Many companies now include a Flexible Spending Account option (FSA) in their employee benefits packages. These accounts allow individuals to set aside pre-tax dollars that they can use throughout the year for medical expenses not covered by their insurance plans such as deductibles, co-pays, vision and dental care, prescription drugs and so forth.
Unlike Health Savings Accounts, FSA plans are in the “use it or lose it” category. This means that employees who have money in their accounts at the end of the year need to spend it, or risk watching is disappear, because balances do not roll over into the following year. Plans may provide for a 2 ½ month grace period (per IRS code), however, as a rule, patients usually want to clear out their accounts before the calendar turns over each year.
For medical practices, this can mean a flurry of activity toward the end of the year as patients scramble to make appointments for elective physicals and other services in an effort to use their funds. You can reduce that year-end bottleneck by reminding patients now that December 31 is not all that far away. They’ll appreciate the reminder, and your practice will benefit by bumping up revenue during the sometimes slow fall season. Here are five ways to communicate this important piece of information to patients.
- Put a notice on the home page of your practice Web site.
- If you routinely communicate with patients via e-mail, a print newsletter, or a blog, make mention of the upcoming deadline there.
- Post a small sign at the reception desk and in exam rooms to remind patients. The wording can be simple: “Do you have an FSA? Don’t forget the December 31 deadline to use your benefits.”
- When sending statements for the remaining months in this year, print the same message as in item #3 at the bottom of each one.

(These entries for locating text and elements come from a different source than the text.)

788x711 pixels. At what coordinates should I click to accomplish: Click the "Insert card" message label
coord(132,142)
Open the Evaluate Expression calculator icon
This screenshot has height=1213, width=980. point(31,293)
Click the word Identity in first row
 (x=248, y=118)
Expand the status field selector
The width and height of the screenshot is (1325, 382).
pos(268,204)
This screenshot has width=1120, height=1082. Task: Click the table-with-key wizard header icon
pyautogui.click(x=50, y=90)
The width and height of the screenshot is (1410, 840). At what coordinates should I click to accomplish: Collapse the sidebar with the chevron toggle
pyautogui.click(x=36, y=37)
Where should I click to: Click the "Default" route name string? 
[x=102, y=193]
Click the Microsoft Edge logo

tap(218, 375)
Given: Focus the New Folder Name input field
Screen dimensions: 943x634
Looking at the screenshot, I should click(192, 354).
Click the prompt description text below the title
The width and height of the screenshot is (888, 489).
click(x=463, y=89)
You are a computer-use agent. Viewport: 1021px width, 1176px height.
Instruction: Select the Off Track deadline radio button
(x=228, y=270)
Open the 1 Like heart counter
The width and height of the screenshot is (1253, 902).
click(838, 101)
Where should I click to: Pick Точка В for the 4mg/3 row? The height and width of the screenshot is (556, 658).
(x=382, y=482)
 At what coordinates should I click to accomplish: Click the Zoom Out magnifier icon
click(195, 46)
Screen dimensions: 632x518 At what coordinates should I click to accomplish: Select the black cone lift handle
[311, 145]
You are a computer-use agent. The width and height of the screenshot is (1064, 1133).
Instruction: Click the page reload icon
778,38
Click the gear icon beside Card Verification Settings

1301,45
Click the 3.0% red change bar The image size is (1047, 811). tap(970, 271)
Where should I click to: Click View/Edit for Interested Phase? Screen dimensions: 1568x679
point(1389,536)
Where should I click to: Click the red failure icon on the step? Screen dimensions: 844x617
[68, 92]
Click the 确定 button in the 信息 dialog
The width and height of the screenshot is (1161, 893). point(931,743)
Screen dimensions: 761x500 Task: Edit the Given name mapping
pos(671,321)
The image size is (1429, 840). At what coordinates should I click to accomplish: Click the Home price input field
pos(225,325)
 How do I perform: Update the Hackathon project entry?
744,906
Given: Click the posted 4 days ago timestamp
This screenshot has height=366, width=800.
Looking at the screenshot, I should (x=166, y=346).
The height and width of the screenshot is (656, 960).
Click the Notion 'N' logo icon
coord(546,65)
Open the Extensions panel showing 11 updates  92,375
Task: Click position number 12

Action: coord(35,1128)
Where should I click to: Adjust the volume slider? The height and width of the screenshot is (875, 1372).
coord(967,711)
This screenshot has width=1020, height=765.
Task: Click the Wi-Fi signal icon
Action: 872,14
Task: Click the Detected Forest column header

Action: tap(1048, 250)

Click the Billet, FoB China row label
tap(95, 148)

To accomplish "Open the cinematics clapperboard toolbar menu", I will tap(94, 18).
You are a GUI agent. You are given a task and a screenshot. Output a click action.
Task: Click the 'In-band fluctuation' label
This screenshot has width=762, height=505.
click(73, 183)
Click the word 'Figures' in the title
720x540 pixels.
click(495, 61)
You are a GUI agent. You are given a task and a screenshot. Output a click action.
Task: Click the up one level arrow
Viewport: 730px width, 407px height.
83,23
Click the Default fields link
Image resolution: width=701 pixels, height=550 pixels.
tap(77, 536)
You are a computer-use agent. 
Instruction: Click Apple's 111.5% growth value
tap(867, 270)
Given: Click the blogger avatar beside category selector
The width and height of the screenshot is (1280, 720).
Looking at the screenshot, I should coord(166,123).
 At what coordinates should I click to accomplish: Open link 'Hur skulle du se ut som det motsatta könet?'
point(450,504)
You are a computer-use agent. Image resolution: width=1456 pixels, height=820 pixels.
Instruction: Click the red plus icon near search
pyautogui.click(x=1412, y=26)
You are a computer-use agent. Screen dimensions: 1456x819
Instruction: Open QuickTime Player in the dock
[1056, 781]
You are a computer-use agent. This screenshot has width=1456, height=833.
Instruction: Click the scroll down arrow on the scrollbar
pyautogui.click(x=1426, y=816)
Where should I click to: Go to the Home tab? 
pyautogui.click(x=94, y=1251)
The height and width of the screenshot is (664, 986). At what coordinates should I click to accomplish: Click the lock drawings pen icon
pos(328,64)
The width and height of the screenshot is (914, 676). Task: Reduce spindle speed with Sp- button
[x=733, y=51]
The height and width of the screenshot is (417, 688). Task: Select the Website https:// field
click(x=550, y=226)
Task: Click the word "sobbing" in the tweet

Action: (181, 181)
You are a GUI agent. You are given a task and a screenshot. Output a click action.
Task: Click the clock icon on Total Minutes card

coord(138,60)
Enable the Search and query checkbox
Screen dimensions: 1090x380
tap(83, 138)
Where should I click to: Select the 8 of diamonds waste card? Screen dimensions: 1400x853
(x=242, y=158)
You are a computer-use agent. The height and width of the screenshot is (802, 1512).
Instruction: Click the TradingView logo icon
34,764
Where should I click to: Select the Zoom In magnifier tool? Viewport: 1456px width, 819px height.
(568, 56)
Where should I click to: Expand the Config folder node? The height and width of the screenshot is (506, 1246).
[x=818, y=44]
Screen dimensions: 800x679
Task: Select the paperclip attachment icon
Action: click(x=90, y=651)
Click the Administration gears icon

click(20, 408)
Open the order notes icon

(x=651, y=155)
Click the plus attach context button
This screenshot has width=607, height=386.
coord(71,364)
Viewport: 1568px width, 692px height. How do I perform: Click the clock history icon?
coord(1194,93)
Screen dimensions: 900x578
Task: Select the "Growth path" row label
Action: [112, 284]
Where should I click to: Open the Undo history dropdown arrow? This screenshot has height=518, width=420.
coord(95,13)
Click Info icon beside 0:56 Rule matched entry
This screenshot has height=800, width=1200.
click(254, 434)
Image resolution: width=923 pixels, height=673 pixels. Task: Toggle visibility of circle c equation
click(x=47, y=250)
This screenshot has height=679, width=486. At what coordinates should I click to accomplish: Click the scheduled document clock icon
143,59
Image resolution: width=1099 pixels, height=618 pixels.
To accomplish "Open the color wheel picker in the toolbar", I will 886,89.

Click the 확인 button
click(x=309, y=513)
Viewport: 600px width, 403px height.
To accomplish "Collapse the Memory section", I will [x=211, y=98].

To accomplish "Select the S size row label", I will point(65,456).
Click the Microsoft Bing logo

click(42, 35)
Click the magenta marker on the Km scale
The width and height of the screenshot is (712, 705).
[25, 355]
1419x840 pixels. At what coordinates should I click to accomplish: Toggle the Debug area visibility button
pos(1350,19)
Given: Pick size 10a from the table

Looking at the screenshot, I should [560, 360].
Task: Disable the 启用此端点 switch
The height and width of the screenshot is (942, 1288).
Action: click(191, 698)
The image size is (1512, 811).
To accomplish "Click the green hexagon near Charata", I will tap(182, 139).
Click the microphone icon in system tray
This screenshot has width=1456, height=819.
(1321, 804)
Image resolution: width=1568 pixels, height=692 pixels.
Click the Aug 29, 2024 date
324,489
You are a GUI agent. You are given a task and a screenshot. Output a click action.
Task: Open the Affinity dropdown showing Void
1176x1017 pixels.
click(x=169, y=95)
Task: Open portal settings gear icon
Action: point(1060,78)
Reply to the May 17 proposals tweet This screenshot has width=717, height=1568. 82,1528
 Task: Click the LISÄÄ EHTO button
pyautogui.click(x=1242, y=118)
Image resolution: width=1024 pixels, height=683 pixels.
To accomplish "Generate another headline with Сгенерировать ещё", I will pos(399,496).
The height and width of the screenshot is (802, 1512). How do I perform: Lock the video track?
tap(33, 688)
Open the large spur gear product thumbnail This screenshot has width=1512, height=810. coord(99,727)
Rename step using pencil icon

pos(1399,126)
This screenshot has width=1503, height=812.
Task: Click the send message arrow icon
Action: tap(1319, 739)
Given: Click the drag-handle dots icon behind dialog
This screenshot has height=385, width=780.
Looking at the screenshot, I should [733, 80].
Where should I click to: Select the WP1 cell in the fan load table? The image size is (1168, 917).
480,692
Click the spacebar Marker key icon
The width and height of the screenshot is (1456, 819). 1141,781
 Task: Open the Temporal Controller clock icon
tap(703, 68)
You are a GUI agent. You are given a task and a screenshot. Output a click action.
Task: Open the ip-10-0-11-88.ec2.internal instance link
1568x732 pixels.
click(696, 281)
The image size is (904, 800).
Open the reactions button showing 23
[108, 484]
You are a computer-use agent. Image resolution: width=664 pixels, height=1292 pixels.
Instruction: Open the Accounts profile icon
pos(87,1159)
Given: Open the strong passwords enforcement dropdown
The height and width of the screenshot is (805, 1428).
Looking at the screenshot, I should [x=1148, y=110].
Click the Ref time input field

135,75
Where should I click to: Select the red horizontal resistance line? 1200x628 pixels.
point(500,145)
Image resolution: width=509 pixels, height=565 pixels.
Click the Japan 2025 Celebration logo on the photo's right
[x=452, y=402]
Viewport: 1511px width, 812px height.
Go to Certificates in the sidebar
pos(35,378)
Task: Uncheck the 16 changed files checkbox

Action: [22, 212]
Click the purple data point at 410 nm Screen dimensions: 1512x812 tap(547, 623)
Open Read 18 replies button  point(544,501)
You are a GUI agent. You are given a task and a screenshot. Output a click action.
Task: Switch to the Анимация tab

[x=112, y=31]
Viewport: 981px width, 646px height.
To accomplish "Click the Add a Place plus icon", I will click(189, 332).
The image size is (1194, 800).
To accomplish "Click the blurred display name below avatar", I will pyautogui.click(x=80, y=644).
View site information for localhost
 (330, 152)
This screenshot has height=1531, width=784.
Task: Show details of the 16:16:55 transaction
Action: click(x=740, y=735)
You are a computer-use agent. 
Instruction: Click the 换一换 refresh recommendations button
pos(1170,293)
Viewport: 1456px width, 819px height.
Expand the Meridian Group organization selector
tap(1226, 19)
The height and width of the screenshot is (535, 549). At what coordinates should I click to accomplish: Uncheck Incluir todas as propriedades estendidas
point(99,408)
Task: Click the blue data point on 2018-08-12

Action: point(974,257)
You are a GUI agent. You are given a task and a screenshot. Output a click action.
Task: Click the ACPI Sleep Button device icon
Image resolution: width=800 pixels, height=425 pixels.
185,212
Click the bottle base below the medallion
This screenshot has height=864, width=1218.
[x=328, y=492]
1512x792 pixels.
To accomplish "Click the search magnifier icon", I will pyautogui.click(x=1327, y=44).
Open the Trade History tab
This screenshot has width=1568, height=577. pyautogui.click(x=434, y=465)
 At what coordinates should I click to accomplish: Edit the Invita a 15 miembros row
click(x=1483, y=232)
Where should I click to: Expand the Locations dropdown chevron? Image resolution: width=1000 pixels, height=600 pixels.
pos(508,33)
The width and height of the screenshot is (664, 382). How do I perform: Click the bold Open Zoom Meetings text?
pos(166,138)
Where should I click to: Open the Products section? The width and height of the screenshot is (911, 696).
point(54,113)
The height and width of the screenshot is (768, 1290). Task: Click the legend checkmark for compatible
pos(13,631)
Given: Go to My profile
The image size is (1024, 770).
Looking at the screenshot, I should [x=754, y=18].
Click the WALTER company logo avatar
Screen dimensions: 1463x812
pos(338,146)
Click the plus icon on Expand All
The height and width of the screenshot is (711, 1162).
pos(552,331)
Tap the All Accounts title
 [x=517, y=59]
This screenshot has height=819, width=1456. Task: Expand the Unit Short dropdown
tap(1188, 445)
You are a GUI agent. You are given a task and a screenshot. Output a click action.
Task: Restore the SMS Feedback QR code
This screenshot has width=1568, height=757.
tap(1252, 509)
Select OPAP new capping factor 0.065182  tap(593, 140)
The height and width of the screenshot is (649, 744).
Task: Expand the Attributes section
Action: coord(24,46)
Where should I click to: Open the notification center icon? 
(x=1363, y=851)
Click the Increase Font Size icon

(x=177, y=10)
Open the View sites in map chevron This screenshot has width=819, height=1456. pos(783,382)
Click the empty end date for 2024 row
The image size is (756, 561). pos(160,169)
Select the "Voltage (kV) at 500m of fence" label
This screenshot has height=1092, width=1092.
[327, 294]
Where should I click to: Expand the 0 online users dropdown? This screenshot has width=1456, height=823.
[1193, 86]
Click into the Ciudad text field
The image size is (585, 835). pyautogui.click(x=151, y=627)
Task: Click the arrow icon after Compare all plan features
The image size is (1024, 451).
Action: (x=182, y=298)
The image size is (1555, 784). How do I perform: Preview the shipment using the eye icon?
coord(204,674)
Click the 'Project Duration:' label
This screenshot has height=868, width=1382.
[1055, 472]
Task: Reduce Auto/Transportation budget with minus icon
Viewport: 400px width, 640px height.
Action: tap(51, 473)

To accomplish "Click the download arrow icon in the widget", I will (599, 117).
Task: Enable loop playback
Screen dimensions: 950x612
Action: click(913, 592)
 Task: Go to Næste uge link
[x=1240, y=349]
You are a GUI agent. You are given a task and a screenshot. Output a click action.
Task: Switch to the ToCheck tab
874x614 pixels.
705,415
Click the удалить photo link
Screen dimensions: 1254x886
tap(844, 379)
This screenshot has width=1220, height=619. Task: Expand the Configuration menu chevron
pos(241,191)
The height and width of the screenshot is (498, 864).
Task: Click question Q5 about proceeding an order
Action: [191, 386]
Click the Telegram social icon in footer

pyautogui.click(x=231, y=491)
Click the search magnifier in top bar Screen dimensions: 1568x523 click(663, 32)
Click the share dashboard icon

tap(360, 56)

- If, based on prior experience with certain patients, you know who typically uses their FSA benefits in your practice, send reminder notes out by mail. Or, have staff members make courtesy phone calls with the reminder message if your numbers are small enough to make calling feasible.
No, it’s not your responsibility to make sure that patients stay on top of these little details. But if part of your practice mission is to provide above average service, this sort of “value add” activity will help set you apart from your competitors.